なんだかそこそこ忙しいのですが、ある仕事を前にコレだけは観ておこうと。確か地味な映画だったから絶対に寝るかも?と思って観直したのですが、すごく豊かな映画でした。気がつけば子供達の表情を観て大笑いしている自分がいたりします。フランスの田舎にある3才から11才までの生徒が通っている1クラスしかない小さな学校、その姿を捉えた小さなドキュメンタリー。
監督のニコラ・フィリベールはこの学校の生徒も先生も同じ様に「観察」する。画を描くのに集中出来ない子供、文字を書くのに苦労している子供、子供たちと一緒にクレープを作る先生、喧嘩している子供達・・・そういった誰もが経験してきた様な出来事がカメラに捉えられているのに、なぜこれ程までに瑞々しく、同時に豊かなのか?
あんな映像はその場にいけば誰でも撮れるのではないか?と思う人もいるだろう。でもそれは違う。ニコラ・フィリベールはこの学校にめぐり逢うまで100校以上の学校を半年かけて周ったそうだ。そしてこの希有な学校と先生を見つけたのだ。この映画を撮る環境作りこそが、この映画の全てだと彼には判っていたのだろう。そうやって捉えられた人々の生きている姿だからこそワンカットワンカットの濃度が違ってくる。この映画には一言もナレーションやテロップが使われていないが、それは逆に言うと画と音の「純度」が濃いという事だ。要するに素材が良くなければ、どんな料理人でも旨い料理は作れないって事ですね。

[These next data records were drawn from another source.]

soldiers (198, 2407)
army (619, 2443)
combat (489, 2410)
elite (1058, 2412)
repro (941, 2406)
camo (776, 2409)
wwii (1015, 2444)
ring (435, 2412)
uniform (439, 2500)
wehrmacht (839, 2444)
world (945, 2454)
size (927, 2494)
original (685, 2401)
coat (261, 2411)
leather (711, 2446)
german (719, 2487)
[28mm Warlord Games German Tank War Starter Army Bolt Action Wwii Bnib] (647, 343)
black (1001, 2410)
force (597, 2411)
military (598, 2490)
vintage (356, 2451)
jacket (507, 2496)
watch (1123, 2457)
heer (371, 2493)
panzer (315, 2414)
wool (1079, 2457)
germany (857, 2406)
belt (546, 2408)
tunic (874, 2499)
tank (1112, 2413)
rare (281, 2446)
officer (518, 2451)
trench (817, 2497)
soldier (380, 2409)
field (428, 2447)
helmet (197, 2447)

それと同時にこの映画はやはり「顔」の映画なのかな、とも感じた。人々が生きている姿が捉えられる事も大事なのだけれど、それを巧く積み重ねるテクニックがあってこそ「顔」に意味が出てくる。ラスト、前期の授業が終わり、「良い夏休みを!」と言って生徒たちを送り出した後の先生の顔!あの顔は全ての生徒達の顔があってこそだ。

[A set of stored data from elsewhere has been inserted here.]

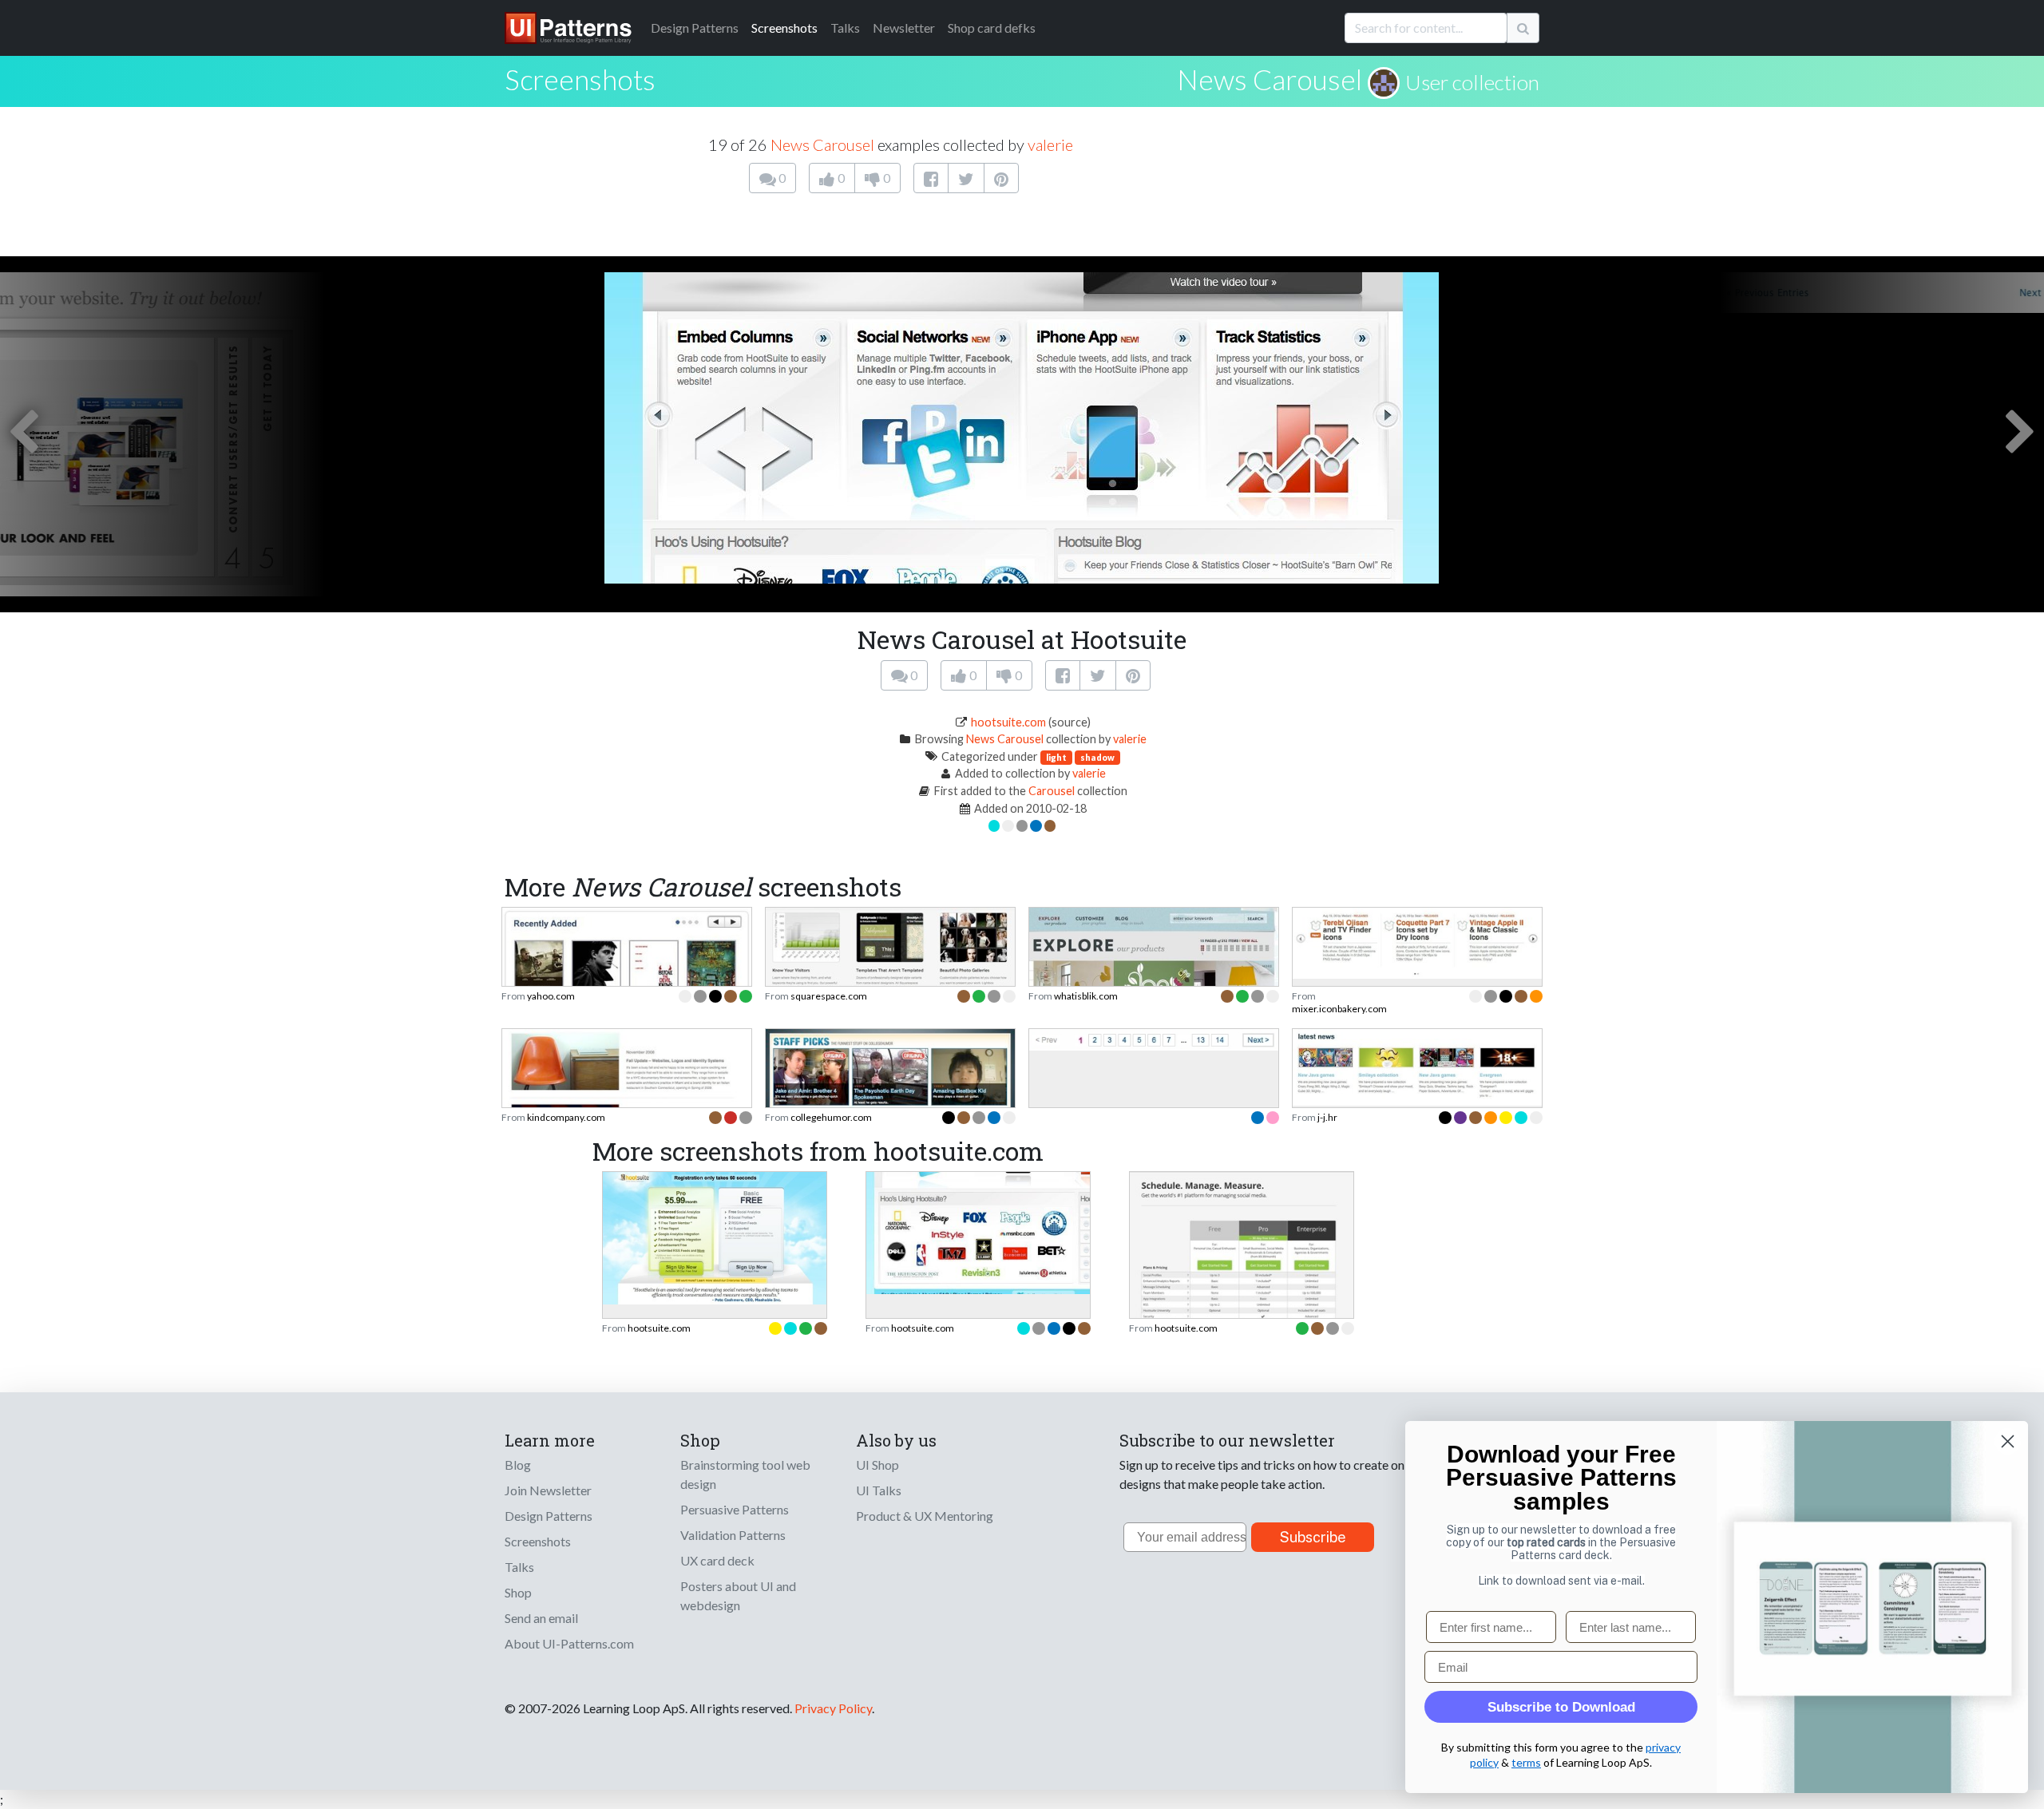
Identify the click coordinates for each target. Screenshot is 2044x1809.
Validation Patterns (733, 1534)
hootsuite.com (1008, 722)
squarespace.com (828, 996)
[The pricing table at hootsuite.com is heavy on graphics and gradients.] (714, 1236)
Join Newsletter (548, 1490)
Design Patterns (548, 1515)
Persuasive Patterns (734, 1509)
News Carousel (1269, 79)
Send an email (541, 1617)
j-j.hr (1327, 1117)
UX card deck (717, 1560)
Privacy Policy (833, 1708)
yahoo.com (551, 996)
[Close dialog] (2008, 1441)
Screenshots (784, 27)
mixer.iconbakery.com (1339, 1009)
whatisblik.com (1086, 996)
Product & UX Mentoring (924, 1515)
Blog (518, 1464)
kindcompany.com (566, 1117)
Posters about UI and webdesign (738, 1595)
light (1056, 757)
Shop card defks (992, 27)
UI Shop (877, 1464)
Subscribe (1313, 1537)
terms (1526, 1762)
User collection (1472, 82)
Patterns (695, 27)
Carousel (1051, 791)
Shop (518, 1592)
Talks (845, 27)
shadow (1097, 757)
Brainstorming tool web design (745, 1474)
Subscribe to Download (1561, 1707)
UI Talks (878, 1490)
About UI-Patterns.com (569, 1643)
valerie (1050, 144)
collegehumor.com (831, 1117)
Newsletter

非常にベタな事を言えば、やはり教育者って本当に責任のある大変な仕事なんだなー、と思いました。医者が人間の身体や心を治す仕事だとするなら、教育者というのは人間の心を成形する手伝いをする非常に重要な仕事なのだろう。良い先生に出会えたかどうかでその後の人生が大きく変わってしまう可能性だってあるのだから。そう考えると俺の人生で良い先生にめぐり逢った事ってあったかしらん??

□追記:題名は『Etre et avoir ぼくの好きな先生』が今のDVDのタイトルらしいです。「存在と所有」・・・うーむ、深いタイトルだなー。